Boeing backers question legislation

? The senators who helped push Boeing’s controversial 767 aerial-tanker program through Congress last fall backed away from it Wednesday, saying serious problems with the program’s costs and capabilities and how the contract was negotiated must be resolved.

“As we look at the facts, they are very serious,” Senate Armed Services Committee Chairman John Warner, R-Va., said after a closed briefing on a report from the Pentagon’s inspector general on the $23.5 billion agreement for the Air Force to acquire 100 refueling aircraft from Boeing.

The investigative report, expected to be released publicly next week, questions whether Boeing’s aircraft meet the military’s needs to refuel planes from all services branches, whether the deal Boeing and the Air Force negotiated is too expensive, and whether the Air Force and Boeing followed federal procurement rules.

Sen. John McCain, R-Ariz., said the report from Inspector General Joseph Schmitz showed “serious audit concerns that need to be resolved.” McCain has always been the deal’s biggest critic, but he signed on to a compromise proposal last fall.

McCain, Warner and Sen.
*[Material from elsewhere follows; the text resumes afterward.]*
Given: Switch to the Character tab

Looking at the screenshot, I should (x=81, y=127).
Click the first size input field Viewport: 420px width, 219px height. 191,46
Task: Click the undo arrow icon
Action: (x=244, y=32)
Carl Levin, D-Mich., declined to say they would move to kill the contract because of the problems the inspector general identified. They said they’d wait for several investigations of the deal to conclude before making that decision.

“We do not have the facts before us to make that decision,” Warner said. The Senate committee will discuss the investigations in early May, he said.
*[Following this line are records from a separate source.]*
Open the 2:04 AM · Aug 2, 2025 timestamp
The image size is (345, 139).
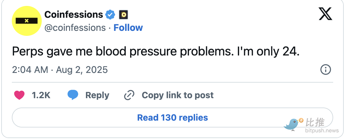click(x=60, y=70)
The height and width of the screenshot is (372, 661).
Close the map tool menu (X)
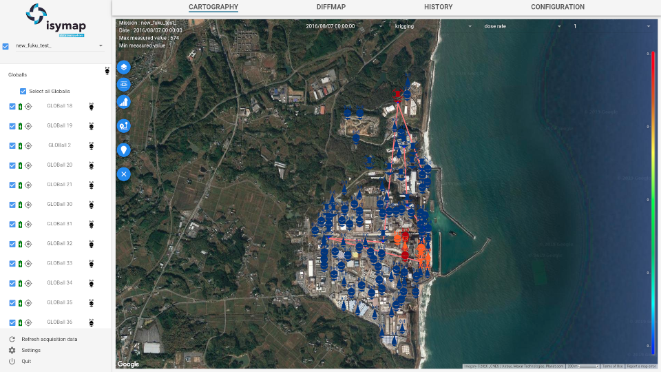coord(124,174)
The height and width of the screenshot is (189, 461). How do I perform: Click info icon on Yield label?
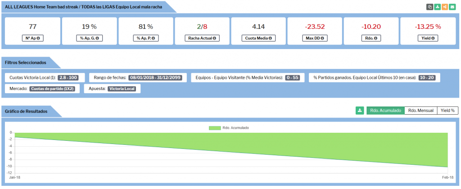pyautogui.click(x=433, y=38)
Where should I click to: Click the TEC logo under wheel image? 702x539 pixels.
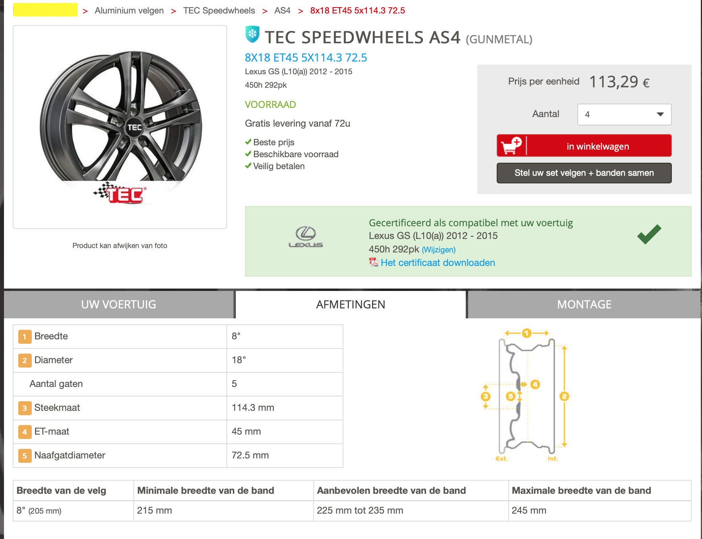pos(121,193)
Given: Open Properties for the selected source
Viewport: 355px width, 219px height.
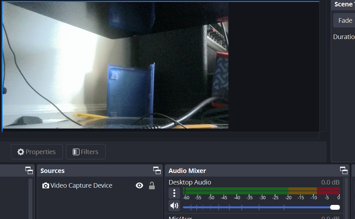Looking at the screenshot, I should (36, 152).
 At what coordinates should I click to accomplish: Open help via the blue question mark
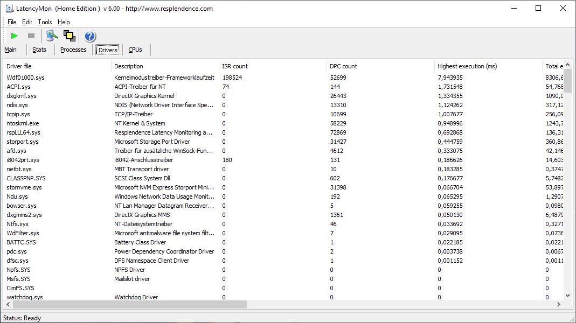point(90,36)
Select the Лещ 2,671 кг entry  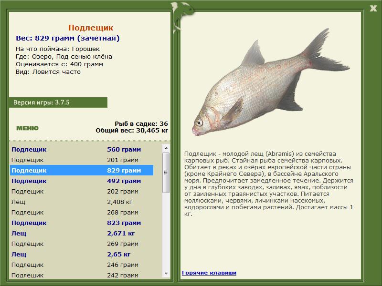pyautogui.click(x=82, y=233)
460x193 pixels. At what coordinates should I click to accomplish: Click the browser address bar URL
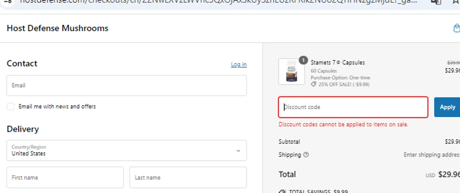pos(215,2)
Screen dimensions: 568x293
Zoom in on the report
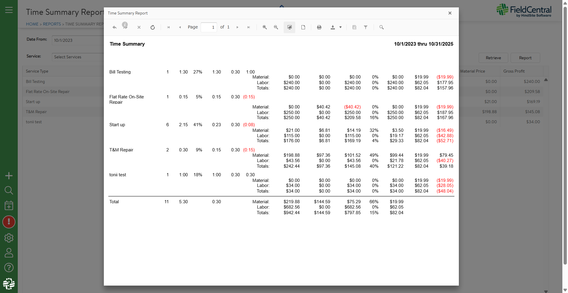(x=265, y=27)
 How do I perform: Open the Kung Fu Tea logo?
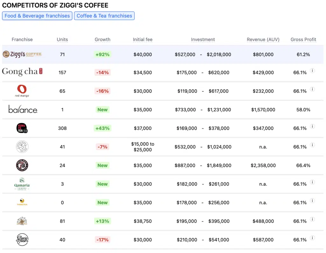pyautogui.click(x=22, y=128)
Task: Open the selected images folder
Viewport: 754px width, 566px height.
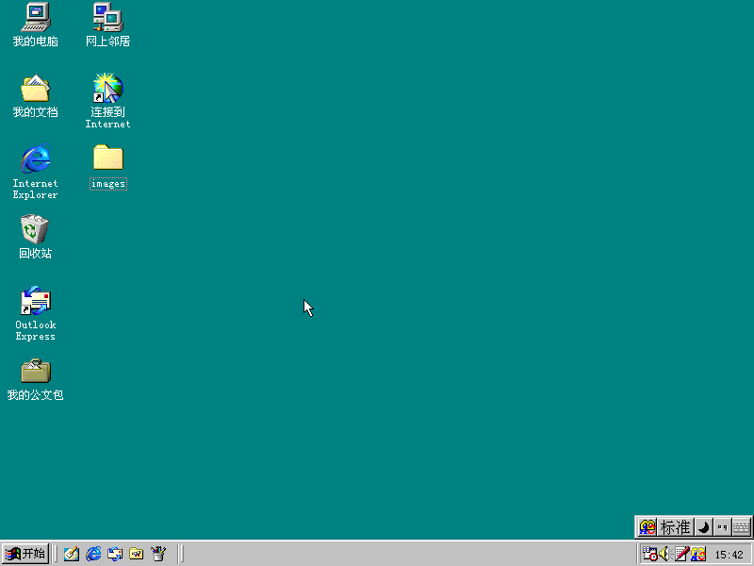Action: tap(107, 162)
The noncommittal stance of the three senators who negotiated the compromise that kept the contract alive last fall further clouded its future.
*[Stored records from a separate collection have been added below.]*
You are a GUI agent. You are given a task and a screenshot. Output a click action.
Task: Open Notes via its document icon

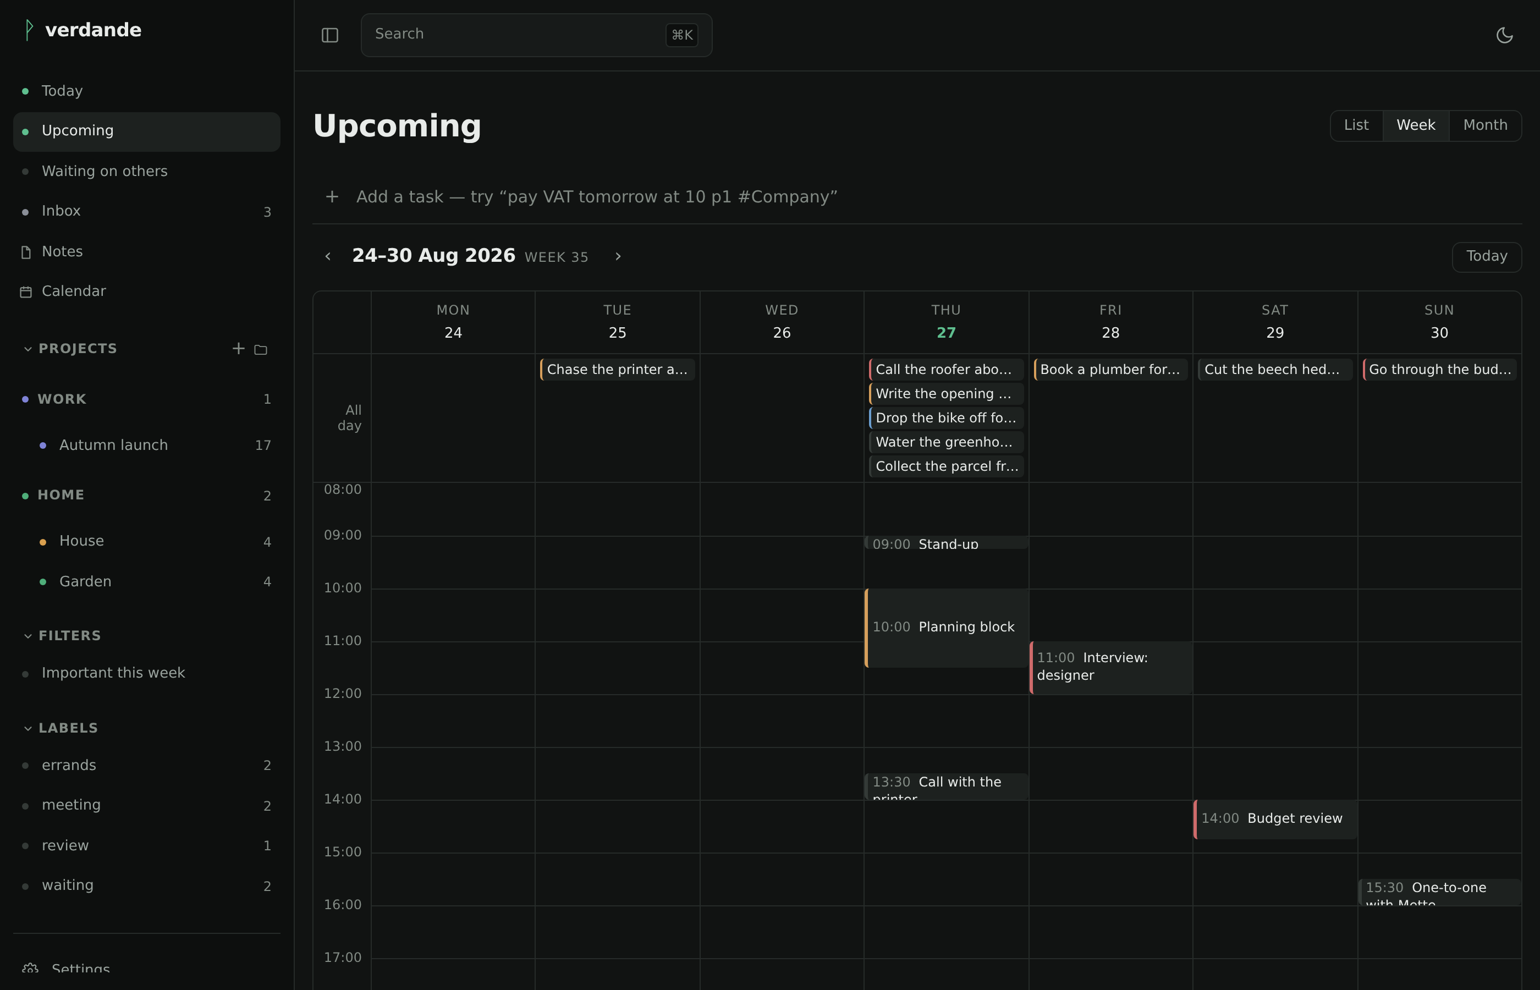26,252
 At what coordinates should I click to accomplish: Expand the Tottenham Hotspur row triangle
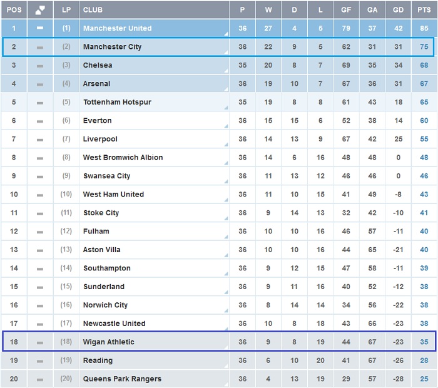[225, 109]
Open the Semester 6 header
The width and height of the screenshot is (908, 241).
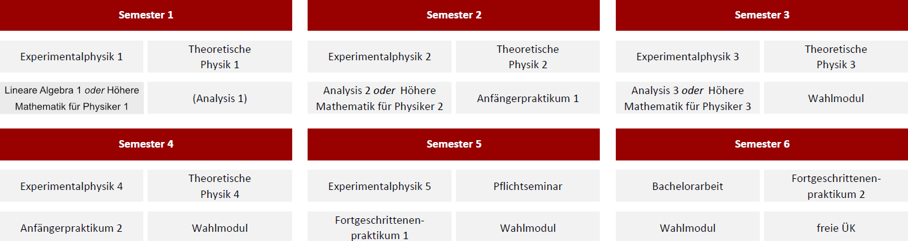click(762, 144)
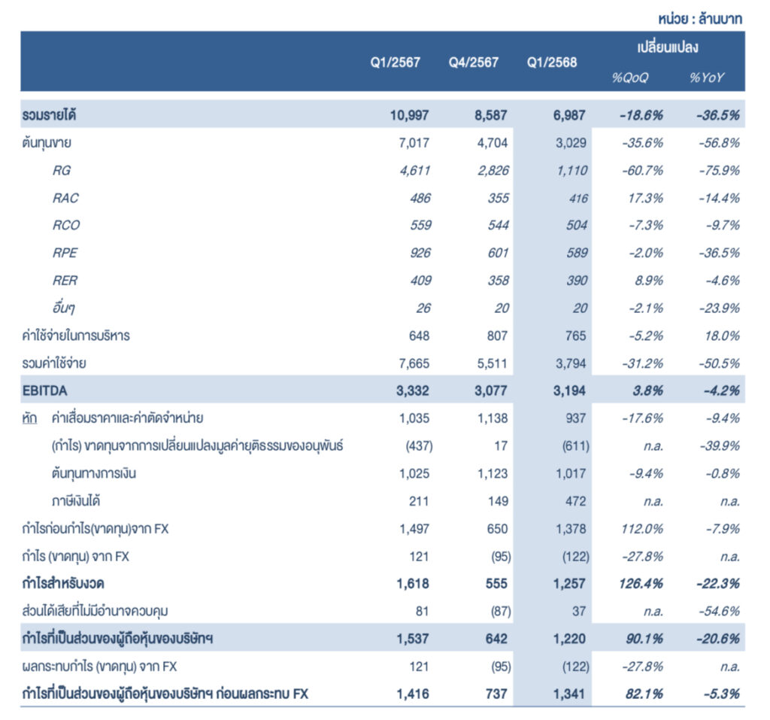Click the กำไรสำหรับงวด row label
This screenshot has height=720, width=770.
coord(64,585)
In October, after a plan to lease the 100 tankers ran into trouble over its cost and the viability of leasing, the three senators crafted a plan to lease 20 planes and buy 80 to reduce the program’s cost.

McCain said Wednesday that the tanker situation needed to be resolved but declined to give any timeline for a decision.

As the senators listened to the Schmitz briefing Wednesday, the Air Force and Boeing responded to highly critical reports about the tanker program. In a letter to Knight Ridder, Air Force spokesman Bill Bodie said a Knight Ridder article that said Boeing rewrote tanker requirements to its own specifications, an issue addressed in the inspector general’s report, was untrue.

However, Schmitz has indicated that a criminal investigation is under way into whether Boeing violated defense contracting conflict-of-interest laws by rewriting the Operational Requirements Document that defined the requirements for the new tanker.

Bodie also said that, contrary to the article, the 767 tanker already could refuel tankers from all service branches.